▶ Provided data
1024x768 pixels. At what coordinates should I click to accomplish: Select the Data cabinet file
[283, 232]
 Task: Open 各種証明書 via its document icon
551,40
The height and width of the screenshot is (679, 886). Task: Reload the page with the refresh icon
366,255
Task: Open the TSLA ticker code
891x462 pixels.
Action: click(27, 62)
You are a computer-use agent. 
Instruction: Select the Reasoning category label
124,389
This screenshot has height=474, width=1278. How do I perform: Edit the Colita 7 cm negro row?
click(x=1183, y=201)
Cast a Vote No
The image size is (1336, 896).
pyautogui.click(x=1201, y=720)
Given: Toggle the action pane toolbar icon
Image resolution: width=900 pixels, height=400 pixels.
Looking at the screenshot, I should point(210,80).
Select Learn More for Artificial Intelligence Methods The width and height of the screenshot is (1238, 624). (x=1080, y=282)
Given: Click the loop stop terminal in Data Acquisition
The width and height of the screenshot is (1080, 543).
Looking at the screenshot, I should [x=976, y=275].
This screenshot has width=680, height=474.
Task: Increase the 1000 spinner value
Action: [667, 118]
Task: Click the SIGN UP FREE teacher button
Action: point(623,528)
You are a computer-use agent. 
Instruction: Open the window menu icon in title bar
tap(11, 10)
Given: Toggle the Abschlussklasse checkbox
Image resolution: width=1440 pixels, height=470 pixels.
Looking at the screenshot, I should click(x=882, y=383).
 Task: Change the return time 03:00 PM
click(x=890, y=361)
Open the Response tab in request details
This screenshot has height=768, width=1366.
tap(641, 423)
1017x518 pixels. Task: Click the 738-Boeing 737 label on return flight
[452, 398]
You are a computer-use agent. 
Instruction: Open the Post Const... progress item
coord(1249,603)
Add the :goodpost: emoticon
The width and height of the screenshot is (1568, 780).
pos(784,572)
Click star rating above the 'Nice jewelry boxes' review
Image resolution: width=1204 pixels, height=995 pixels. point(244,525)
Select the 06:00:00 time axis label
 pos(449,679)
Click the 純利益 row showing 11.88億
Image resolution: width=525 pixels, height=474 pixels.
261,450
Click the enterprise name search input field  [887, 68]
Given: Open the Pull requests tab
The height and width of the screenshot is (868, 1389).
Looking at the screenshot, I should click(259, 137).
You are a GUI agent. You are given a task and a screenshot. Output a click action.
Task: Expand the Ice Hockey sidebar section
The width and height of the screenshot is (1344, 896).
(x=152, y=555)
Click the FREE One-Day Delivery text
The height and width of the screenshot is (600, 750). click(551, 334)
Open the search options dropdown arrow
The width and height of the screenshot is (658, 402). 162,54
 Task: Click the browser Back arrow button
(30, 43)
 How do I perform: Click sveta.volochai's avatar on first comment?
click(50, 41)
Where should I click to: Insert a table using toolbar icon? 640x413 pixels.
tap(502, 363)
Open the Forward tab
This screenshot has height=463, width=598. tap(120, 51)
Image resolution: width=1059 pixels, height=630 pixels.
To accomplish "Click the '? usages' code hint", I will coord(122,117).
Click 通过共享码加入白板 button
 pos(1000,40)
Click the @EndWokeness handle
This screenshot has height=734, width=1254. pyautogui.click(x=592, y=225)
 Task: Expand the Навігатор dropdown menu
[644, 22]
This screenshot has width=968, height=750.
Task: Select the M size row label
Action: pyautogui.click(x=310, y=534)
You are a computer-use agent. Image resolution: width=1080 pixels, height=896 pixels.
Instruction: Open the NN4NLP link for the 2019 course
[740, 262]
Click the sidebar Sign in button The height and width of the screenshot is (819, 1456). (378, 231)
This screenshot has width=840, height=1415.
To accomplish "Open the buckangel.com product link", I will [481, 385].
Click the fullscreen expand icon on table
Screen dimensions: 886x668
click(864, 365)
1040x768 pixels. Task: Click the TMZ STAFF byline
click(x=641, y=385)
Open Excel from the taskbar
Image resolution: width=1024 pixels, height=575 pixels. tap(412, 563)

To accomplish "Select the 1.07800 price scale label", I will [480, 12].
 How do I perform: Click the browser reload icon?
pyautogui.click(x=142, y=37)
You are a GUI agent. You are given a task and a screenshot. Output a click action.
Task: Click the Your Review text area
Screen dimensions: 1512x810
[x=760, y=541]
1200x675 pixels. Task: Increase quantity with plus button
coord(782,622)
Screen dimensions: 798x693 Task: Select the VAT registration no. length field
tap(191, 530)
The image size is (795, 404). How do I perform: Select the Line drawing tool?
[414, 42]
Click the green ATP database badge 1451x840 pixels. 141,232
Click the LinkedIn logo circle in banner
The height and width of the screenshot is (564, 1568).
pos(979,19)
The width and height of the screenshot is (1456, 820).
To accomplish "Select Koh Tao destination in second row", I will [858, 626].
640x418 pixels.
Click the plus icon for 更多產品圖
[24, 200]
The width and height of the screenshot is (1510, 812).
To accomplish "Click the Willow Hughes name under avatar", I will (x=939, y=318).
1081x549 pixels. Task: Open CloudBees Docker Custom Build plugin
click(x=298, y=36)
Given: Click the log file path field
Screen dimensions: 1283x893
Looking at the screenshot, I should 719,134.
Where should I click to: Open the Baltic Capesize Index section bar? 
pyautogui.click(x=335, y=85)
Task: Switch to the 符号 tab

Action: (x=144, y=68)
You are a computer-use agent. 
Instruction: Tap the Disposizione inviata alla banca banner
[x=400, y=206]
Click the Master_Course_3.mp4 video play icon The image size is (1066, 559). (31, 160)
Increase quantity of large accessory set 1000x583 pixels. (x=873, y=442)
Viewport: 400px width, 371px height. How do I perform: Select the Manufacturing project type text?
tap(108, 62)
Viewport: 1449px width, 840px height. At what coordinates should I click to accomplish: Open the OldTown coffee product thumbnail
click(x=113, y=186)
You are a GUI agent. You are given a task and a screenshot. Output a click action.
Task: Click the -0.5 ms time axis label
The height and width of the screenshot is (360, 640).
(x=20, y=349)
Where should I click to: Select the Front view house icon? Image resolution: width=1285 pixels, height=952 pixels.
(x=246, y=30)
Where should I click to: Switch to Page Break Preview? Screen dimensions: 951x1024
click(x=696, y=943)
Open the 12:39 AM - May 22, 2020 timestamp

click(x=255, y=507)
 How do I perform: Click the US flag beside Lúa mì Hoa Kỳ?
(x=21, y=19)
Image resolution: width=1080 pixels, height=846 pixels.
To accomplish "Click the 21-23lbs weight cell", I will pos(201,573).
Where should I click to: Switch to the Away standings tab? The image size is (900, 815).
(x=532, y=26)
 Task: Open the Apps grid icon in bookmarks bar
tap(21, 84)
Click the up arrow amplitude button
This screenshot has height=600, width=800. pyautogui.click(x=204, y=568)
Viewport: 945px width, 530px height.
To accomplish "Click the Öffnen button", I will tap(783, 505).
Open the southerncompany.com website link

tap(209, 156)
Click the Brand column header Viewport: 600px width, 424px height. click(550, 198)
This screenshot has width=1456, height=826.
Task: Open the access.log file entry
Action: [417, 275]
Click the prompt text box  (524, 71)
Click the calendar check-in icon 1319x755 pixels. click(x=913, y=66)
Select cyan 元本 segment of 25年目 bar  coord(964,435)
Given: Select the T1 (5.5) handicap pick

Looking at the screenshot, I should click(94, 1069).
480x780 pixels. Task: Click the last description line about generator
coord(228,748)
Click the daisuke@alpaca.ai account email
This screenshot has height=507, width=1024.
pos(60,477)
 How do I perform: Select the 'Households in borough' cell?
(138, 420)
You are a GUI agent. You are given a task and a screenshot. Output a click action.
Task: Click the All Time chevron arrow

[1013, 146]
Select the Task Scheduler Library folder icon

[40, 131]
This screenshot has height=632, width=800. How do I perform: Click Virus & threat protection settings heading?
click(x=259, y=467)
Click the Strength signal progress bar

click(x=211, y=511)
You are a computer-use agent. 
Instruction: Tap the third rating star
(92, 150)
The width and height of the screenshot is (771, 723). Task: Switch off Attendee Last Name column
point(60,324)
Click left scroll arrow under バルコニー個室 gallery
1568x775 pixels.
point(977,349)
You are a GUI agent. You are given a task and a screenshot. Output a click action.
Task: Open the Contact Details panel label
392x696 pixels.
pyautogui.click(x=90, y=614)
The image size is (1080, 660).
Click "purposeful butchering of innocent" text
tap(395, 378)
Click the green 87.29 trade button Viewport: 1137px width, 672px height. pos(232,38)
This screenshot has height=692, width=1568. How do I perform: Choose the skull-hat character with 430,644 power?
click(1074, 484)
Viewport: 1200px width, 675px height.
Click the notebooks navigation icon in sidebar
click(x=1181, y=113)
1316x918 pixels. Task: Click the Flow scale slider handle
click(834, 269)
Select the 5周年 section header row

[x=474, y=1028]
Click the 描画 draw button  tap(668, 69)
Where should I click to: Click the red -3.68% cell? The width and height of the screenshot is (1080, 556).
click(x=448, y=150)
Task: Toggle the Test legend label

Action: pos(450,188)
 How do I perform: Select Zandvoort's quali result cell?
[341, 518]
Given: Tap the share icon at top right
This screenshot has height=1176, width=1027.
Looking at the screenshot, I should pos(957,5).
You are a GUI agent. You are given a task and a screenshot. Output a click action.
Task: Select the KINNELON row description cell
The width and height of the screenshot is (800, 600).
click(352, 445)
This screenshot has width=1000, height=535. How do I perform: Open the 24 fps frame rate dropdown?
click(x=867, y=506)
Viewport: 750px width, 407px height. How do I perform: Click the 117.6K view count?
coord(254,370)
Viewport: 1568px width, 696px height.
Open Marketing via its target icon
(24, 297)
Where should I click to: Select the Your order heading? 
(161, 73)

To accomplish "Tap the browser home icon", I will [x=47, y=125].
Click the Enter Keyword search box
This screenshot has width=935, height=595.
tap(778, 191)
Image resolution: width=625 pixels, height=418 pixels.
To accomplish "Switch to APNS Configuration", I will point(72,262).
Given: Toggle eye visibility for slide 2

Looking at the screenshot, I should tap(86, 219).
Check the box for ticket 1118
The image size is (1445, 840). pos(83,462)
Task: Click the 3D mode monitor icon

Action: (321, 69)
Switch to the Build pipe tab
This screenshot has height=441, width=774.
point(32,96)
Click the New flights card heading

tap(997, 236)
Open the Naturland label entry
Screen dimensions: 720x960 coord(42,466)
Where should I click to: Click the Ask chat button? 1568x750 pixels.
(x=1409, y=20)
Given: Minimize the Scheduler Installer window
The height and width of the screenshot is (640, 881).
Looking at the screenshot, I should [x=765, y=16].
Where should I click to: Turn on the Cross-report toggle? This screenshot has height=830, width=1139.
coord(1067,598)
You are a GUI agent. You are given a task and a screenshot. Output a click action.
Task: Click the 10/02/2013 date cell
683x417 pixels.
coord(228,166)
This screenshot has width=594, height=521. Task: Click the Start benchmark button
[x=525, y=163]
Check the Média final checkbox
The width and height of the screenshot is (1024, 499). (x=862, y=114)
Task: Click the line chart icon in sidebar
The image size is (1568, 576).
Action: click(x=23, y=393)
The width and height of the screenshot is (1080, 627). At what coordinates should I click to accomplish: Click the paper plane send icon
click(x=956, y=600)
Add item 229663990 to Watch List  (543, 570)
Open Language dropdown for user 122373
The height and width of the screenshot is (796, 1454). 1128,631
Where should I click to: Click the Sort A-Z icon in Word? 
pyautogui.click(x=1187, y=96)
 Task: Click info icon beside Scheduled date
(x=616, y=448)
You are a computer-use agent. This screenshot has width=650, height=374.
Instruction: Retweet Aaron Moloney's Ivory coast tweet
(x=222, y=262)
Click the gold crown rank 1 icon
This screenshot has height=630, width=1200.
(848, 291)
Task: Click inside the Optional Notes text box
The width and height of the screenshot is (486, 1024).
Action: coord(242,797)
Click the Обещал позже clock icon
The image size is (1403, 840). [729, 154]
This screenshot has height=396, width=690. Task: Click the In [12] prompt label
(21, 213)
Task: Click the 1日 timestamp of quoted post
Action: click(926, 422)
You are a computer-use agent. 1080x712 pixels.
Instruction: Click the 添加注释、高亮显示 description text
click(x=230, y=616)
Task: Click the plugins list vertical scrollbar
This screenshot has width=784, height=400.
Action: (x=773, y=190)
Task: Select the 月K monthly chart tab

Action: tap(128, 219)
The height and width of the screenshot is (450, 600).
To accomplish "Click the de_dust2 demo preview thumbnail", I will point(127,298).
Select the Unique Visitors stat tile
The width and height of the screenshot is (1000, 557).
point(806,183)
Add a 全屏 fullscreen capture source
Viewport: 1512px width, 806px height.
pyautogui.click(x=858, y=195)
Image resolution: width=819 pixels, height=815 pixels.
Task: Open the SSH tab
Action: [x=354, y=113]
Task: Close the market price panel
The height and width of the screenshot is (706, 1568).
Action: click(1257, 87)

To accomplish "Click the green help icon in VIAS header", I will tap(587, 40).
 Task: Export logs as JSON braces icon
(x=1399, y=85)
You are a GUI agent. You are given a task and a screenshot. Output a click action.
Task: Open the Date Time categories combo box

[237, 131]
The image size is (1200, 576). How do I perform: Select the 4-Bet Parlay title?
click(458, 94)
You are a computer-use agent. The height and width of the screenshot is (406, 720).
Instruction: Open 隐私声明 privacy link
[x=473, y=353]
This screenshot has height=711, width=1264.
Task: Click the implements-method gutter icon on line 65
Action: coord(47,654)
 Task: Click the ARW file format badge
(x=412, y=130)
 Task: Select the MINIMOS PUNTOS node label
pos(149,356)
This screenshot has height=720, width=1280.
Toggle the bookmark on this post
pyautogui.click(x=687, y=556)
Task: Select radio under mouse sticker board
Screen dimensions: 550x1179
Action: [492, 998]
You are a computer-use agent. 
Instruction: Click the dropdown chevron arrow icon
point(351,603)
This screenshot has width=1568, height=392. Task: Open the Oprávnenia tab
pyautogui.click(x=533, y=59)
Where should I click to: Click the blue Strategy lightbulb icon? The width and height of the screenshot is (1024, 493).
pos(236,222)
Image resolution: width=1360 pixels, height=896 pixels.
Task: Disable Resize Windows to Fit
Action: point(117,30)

▶ About this task
Only the lines from the top of the data through the line that contains "Given: Toggle the Abschlussklasse checkbox" should be quoted, exactly as they stand.

▶ Answer to this problem
1024x768 pixels. At what coordinates should I click to accomplish: Select the Data cabinet file
[283, 232]
 Task: Open 各種証明書 via its document icon
551,40
The height and width of the screenshot is (679, 886). Task: Reload the page with the refresh icon
366,255
Task: Open the TSLA ticker code
891x462 pixels.
Action: click(27, 62)
You are a computer-use agent. 
Instruction: Select the Reasoning category label
124,389
This screenshot has height=474, width=1278. How do I perform: Edit the Colita 7 cm negro row?
click(x=1183, y=201)
Cast a Vote No
The image size is (1336, 896).
pyautogui.click(x=1201, y=720)
Given: Toggle the action pane toolbar icon
Image resolution: width=900 pixels, height=400 pixels.
Looking at the screenshot, I should point(210,80).
Select Learn More for Artificial Intelligence Methods The width and height of the screenshot is (1238, 624). (x=1080, y=282)
Given: Click the loop stop terminal in Data Acquisition
The width and height of the screenshot is (1080, 543).
Looking at the screenshot, I should [x=976, y=275].
This screenshot has width=680, height=474.
Task: Increase the 1000 spinner value
Action: [667, 118]
Task: Click the SIGN UP FREE teacher button
Action: point(623,528)
You are a computer-use agent. 
Instruction: Open the window menu icon in title bar
tap(11, 10)
Given: Toggle the Abschlussklasse checkbox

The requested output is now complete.